| Records provided |

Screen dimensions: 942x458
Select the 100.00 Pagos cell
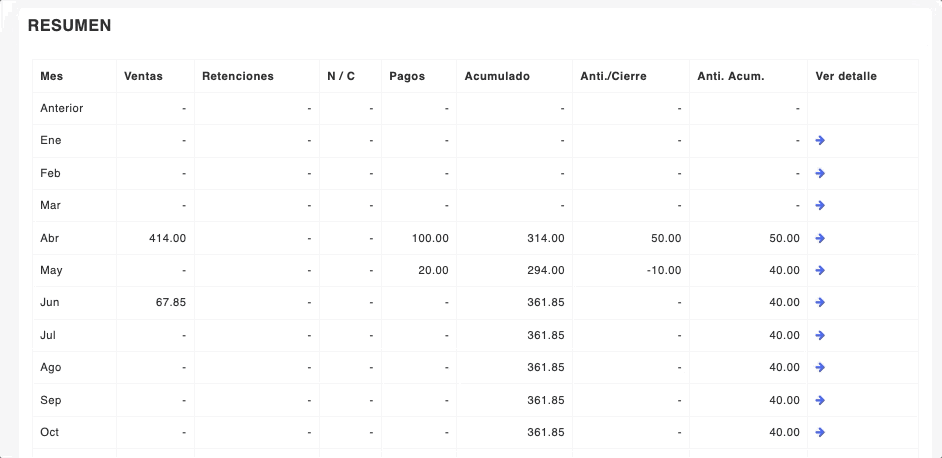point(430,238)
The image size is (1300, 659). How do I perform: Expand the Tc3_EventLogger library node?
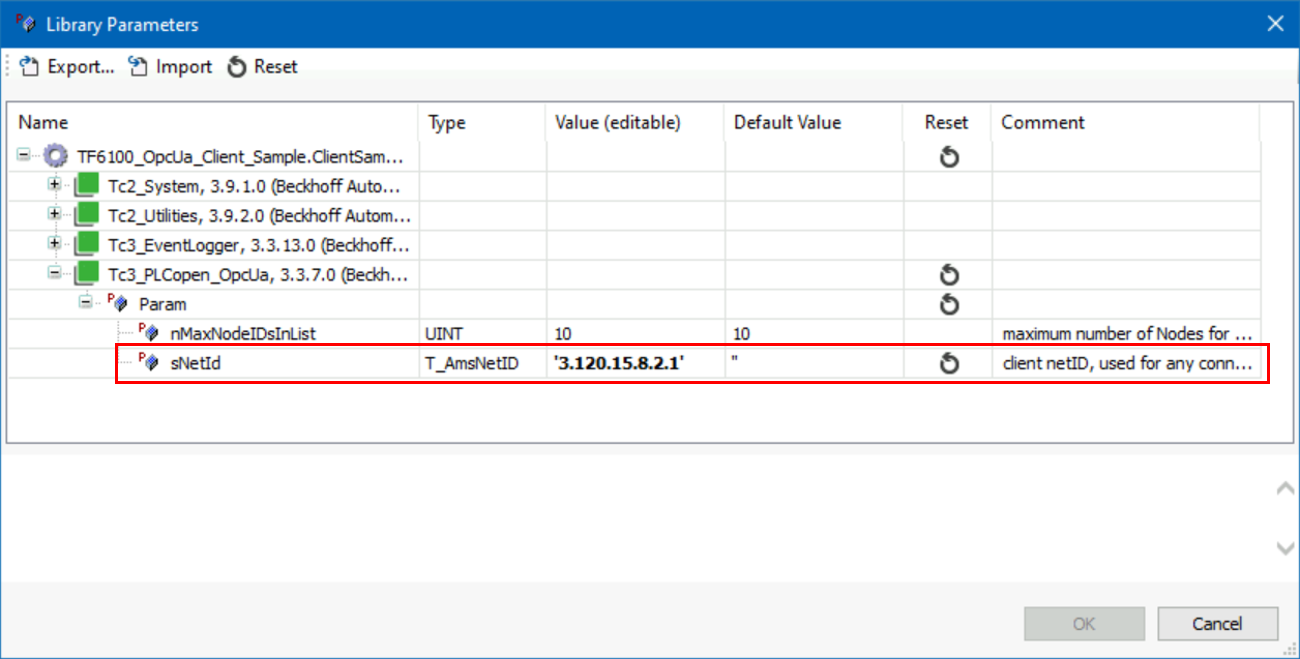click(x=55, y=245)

==

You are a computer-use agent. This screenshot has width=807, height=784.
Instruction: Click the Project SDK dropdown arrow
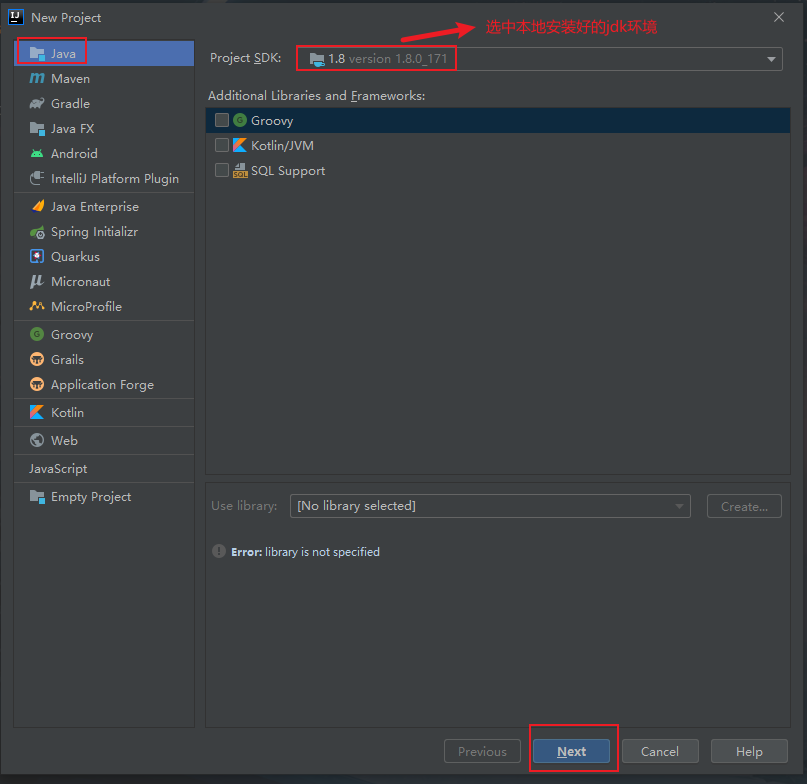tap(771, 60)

--

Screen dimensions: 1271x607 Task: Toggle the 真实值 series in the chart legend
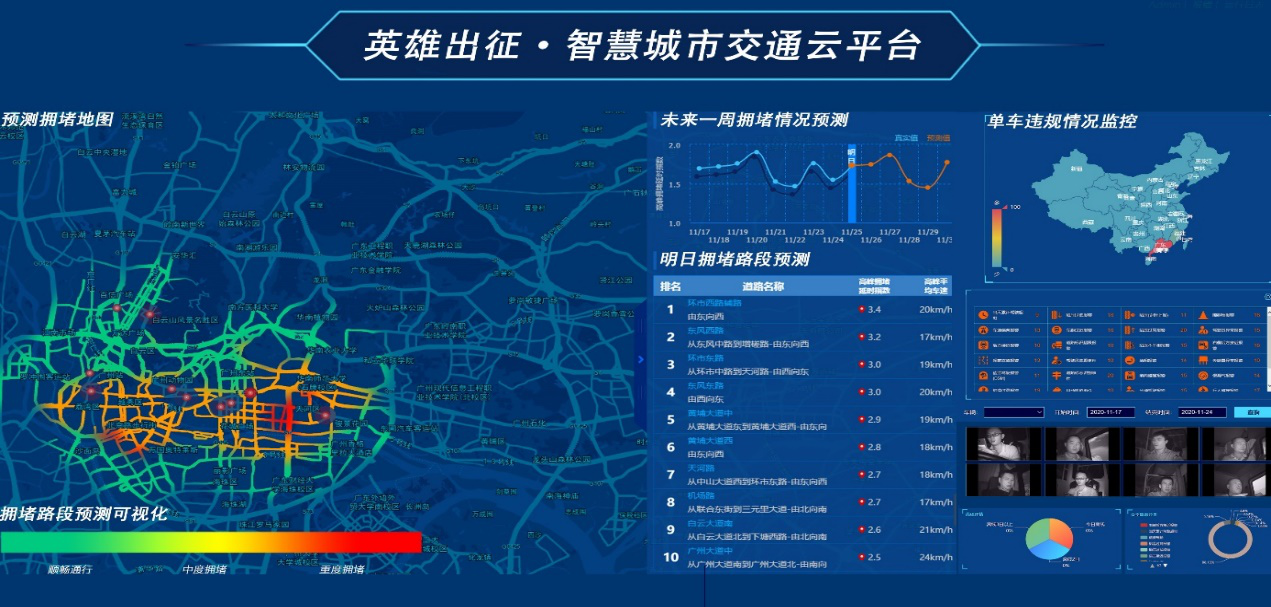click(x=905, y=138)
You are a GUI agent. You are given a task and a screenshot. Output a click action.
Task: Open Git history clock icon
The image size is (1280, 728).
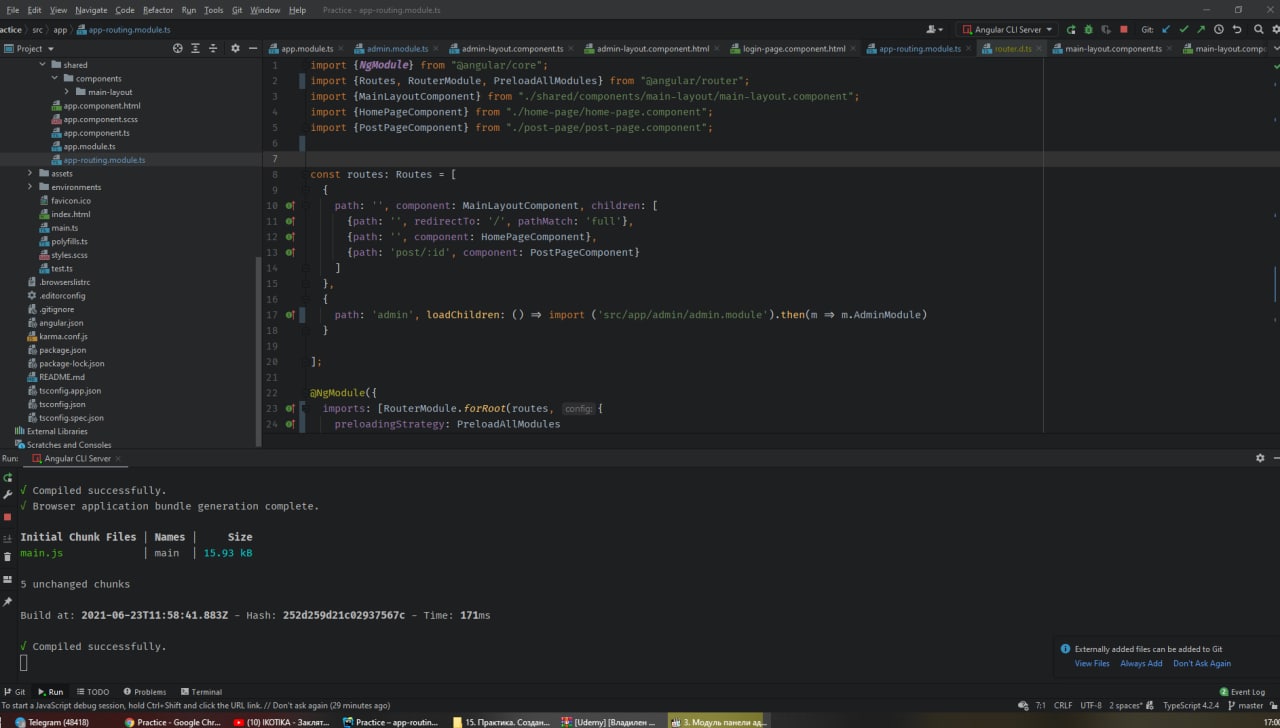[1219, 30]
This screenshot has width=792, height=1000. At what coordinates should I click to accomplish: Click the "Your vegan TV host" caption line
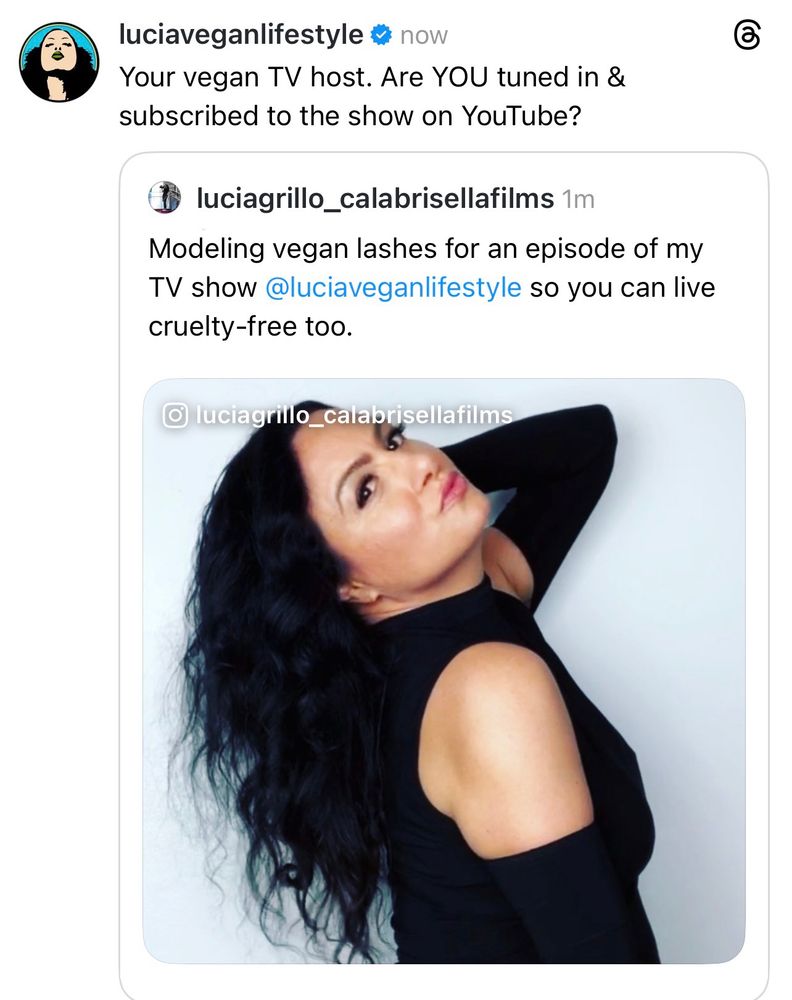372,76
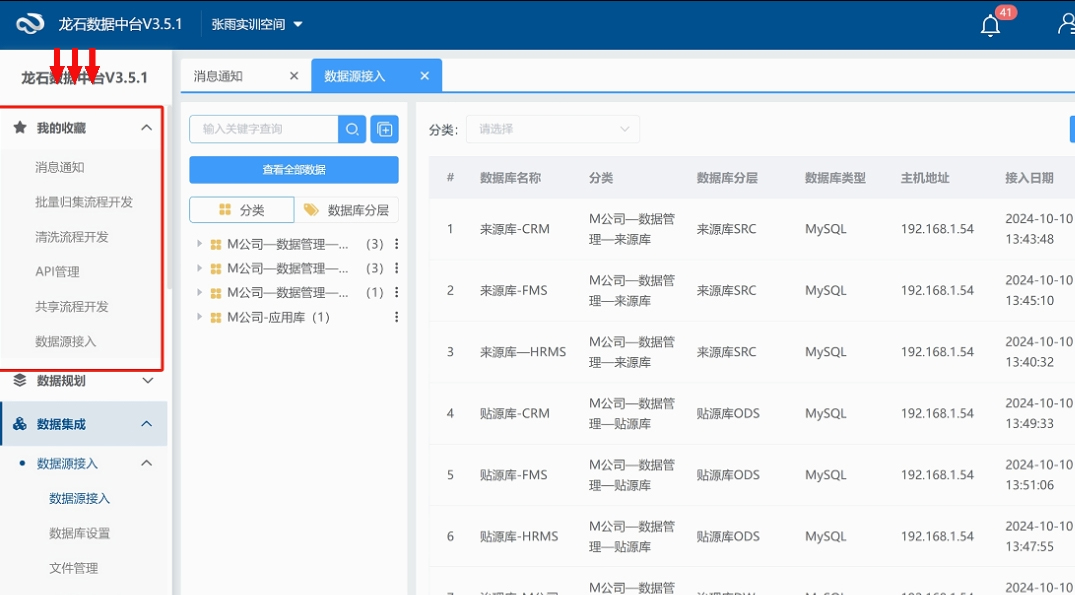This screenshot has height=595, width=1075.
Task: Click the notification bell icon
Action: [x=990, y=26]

| What is being asked |
Copy out all lines of the listing above that include "agent".

| Task output |
You are a computer-use agent. This screenshot has width=807, height=784.
You are a GUI agent. You are given a task and a screenshot. Output a click action.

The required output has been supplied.